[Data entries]
= Beginning of Section =
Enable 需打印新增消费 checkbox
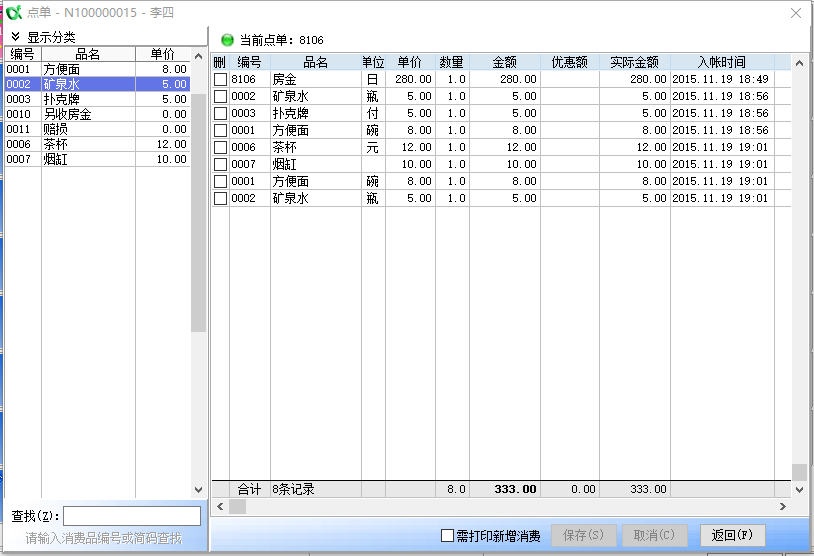814x556 pixels. point(448,535)
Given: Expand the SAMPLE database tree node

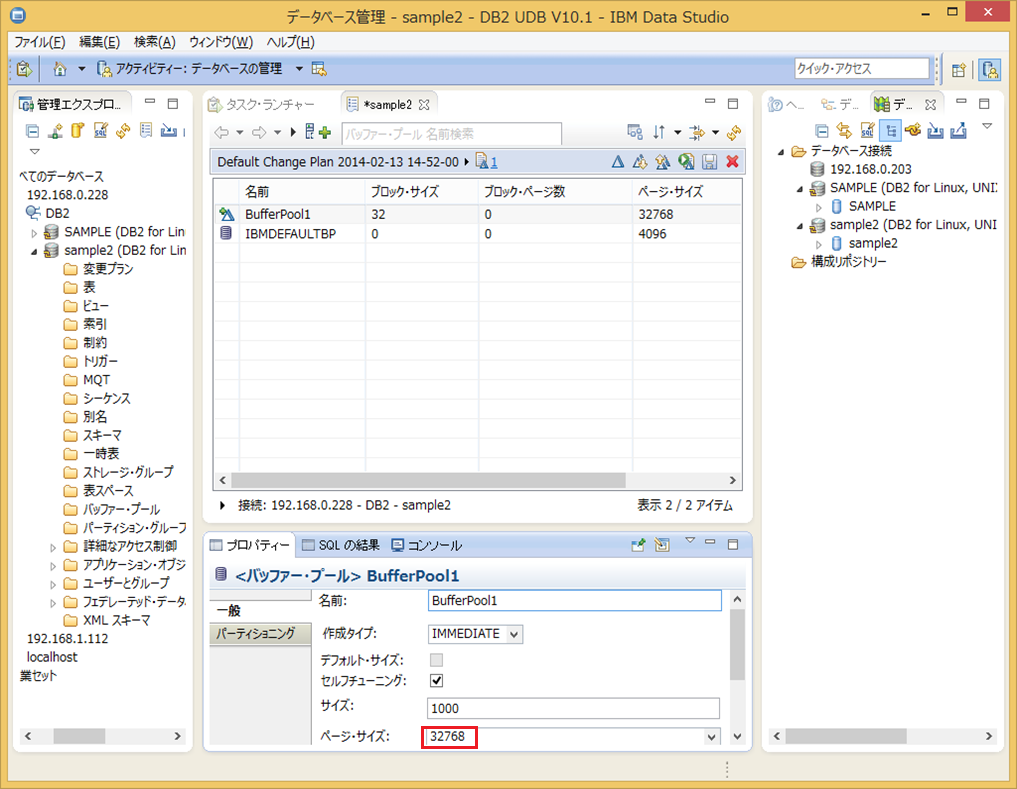Looking at the screenshot, I should pyautogui.click(x=34, y=232).
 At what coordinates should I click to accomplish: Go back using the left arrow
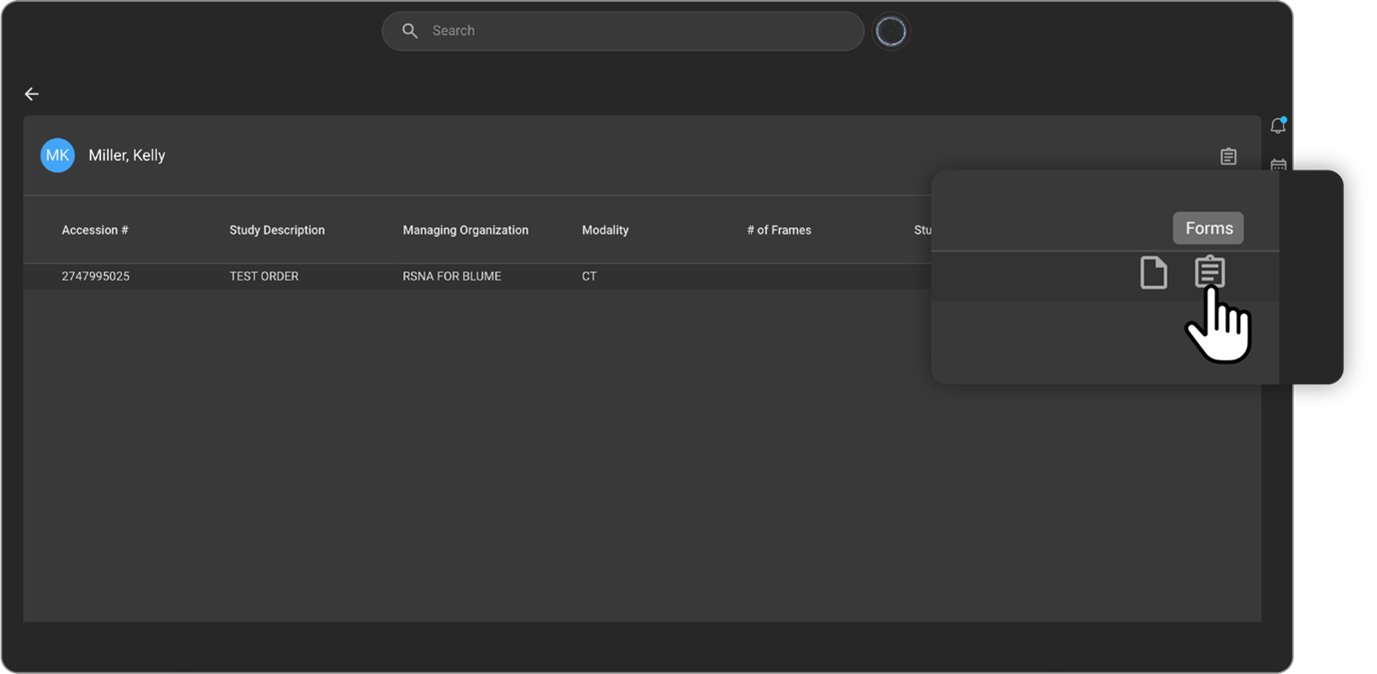[x=32, y=94]
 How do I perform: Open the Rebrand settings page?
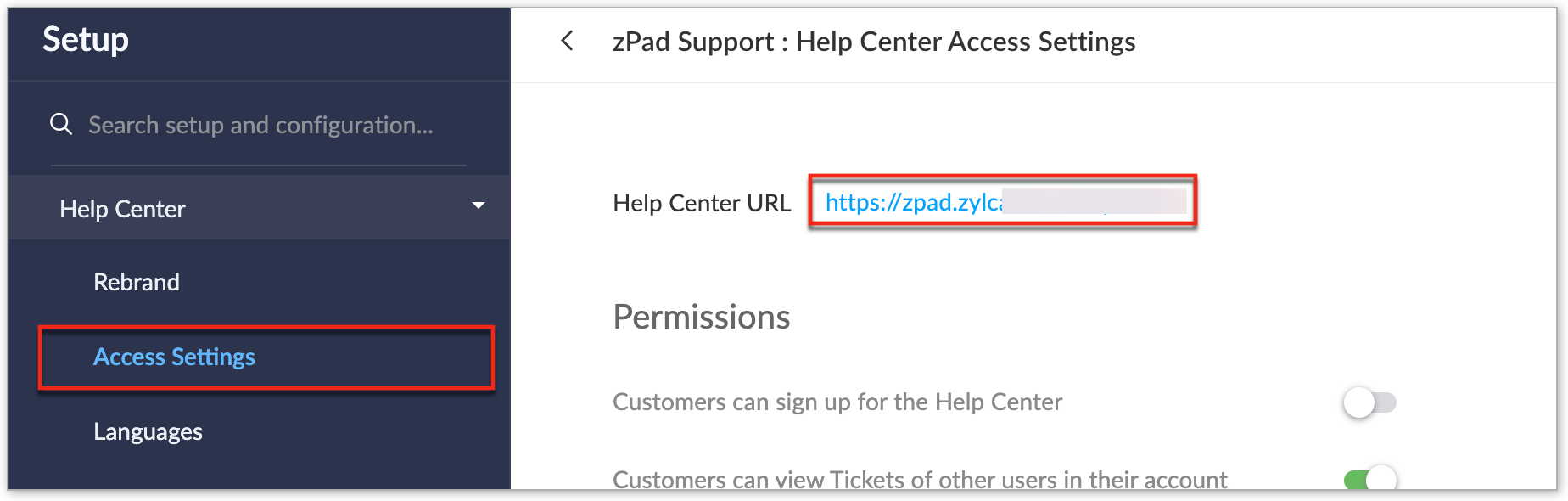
= End of Section =
Copy exactly and only this span: the line with "At what coordinates" through the final line of the entries, both ends included, with the pictures left out.

 At what coordinates should I click to accomplish: Go back using the left arrow
[x=32, y=94]
 How do I perform: Open the Rebrand settings page?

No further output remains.